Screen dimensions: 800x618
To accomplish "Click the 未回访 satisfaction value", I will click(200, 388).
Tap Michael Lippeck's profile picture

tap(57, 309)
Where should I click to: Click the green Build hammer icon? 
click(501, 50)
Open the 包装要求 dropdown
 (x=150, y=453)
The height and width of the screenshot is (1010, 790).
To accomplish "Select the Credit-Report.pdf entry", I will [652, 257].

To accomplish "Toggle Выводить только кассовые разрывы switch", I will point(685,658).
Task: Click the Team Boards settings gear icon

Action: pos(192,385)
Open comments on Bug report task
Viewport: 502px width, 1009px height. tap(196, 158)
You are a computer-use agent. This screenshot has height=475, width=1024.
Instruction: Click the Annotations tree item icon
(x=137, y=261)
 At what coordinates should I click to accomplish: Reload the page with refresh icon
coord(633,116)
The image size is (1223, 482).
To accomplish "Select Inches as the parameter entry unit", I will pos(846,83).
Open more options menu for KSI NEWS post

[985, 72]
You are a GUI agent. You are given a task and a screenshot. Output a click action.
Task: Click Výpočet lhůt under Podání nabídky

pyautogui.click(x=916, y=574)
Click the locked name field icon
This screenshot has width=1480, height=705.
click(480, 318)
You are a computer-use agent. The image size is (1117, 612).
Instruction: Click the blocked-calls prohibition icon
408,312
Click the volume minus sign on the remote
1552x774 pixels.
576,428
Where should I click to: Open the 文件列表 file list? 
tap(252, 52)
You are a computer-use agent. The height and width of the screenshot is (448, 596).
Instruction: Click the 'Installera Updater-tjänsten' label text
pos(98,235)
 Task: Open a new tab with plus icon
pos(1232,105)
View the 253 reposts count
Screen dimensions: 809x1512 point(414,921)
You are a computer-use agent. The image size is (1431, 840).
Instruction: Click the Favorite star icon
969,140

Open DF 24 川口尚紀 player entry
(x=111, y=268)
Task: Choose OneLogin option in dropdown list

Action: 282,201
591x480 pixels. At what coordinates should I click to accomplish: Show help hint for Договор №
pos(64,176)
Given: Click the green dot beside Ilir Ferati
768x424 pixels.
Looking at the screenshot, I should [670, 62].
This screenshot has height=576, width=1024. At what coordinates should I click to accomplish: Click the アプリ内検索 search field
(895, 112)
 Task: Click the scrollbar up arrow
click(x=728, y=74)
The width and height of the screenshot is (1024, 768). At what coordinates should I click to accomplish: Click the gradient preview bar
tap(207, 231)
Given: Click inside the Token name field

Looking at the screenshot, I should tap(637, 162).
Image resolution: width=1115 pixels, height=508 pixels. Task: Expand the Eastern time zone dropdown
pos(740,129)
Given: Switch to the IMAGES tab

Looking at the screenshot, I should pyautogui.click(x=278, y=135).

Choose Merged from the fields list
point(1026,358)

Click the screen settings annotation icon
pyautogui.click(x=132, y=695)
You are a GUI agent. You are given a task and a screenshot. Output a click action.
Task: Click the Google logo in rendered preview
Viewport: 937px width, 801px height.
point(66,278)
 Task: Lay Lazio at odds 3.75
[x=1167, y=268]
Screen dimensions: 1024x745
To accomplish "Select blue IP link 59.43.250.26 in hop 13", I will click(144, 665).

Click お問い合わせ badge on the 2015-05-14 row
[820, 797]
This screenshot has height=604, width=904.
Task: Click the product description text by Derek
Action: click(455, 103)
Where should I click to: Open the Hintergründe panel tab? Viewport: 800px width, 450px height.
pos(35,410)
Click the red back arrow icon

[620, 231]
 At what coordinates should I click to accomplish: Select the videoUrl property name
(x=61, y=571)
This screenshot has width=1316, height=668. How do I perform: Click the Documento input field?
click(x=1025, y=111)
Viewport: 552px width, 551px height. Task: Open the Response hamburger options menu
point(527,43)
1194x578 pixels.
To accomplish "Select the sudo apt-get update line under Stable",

########################################

**Task to complete**
The required output is every line above from the one with "Task: Click the Team" down to the one with "Given: Click the green dot beside Ilir Ferati", restated word for word, ends included.

**Response to this exercise**
Task: Click the Team Boards settings gear icon

Action: pos(192,385)
Open comments on Bug report task
Viewport: 502px width, 1009px height. tap(196, 158)
You are a computer-use agent. This screenshot has height=475, width=1024.
Instruction: Click the Annotations tree item icon
(x=137, y=261)
 At what coordinates should I click to accomplish: Reload the page with refresh icon
coord(633,116)
The image size is (1223, 482).
To accomplish "Select Inches as the parameter entry unit", I will pos(846,83).
Open more options menu for KSI NEWS post

[985, 72]
You are a GUI agent. You are given a task and a screenshot. Output a click action.
Task: Click Výpočet lhůt under Podání nabídky

pyautogui.click(x=916, y=574)
Click the locked name field icon
This screenshot has width=1480, height=705.
click(480, 318)
You are a computer-use agent. The image size is (1117, 612).
Instruction: Click the blocked-calls prohibition icon
408,312
Click the volume minus sign on the remote
1552x774 pixels.
576,428
Where should I click to: Open the 文件列表 file list? 
tap(252, 52)
You are a computer-use agent. The height and width of the screenshot is (448, 596).
Instruction: Click the 'Installera Updater-tjänsten' label text
pos(98,235)
 Task: Open a new tab with plus icon
pos(1232,105)
View the 253 reposts count
Screen dimensions: 809x1512 point(414,921)
You are a computer-use agent. The image size is (1431, 840).
Instruction: Click the Favorite star icon
969,140

Open DF 24 川口尚紀 player entry
(x=111, y=268)
Task: Choose OneLogin option in dropdown list

Action: 282,201
591x480 pixels. At what coordinates should I click to accomplish: Show help hint for Договор №
pos(64,176)
Given: Click the green dot beside Ilir Ferati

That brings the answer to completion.